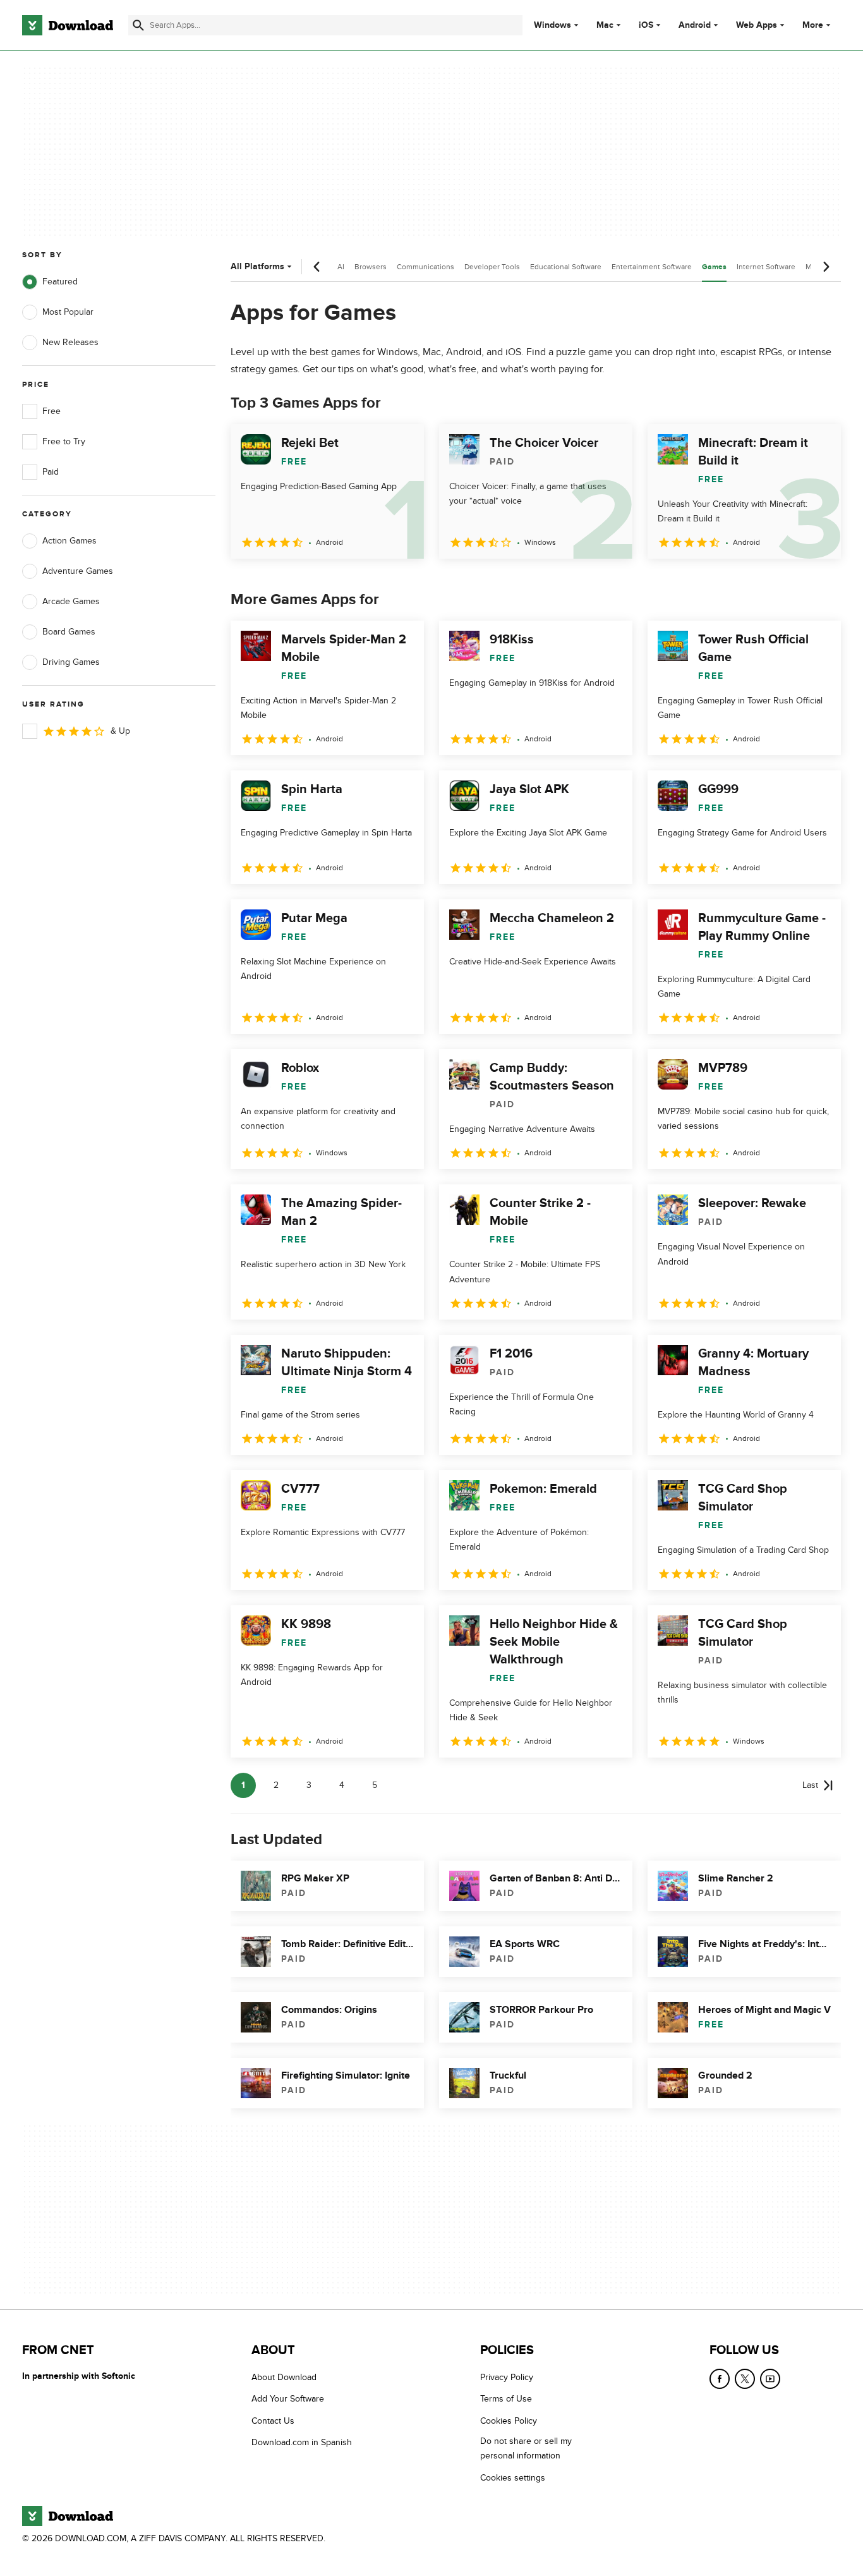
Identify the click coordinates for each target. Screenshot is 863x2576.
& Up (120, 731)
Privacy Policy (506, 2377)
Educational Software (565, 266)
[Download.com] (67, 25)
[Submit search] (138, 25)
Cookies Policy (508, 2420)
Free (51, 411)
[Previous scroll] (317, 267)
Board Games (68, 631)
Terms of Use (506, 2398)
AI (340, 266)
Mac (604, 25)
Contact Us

----------

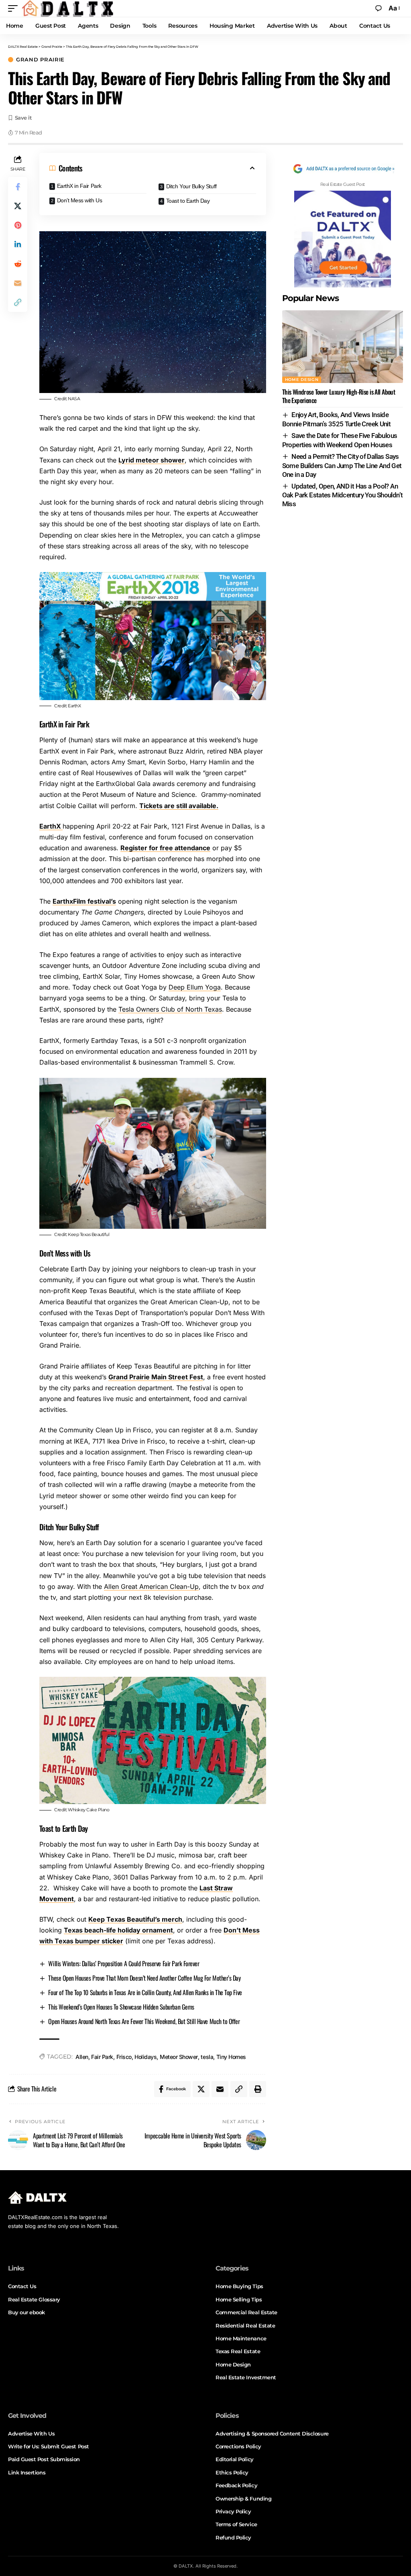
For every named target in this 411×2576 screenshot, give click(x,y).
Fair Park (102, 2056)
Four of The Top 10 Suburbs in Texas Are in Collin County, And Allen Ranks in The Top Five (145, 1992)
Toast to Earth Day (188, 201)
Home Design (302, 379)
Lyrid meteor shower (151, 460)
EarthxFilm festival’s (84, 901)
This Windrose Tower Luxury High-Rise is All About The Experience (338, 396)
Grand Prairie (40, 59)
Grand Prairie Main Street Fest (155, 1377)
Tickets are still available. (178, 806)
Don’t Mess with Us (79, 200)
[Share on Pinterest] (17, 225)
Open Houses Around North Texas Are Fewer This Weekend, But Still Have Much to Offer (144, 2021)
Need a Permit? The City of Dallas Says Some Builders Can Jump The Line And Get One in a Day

----------

→ **About this task**
Your answer must consist of every line in the listing that contains "Prairie".

→ **Your response**
Grand Prairie (40, 59)
Grand Prairie Main Street Fest (155, 1377)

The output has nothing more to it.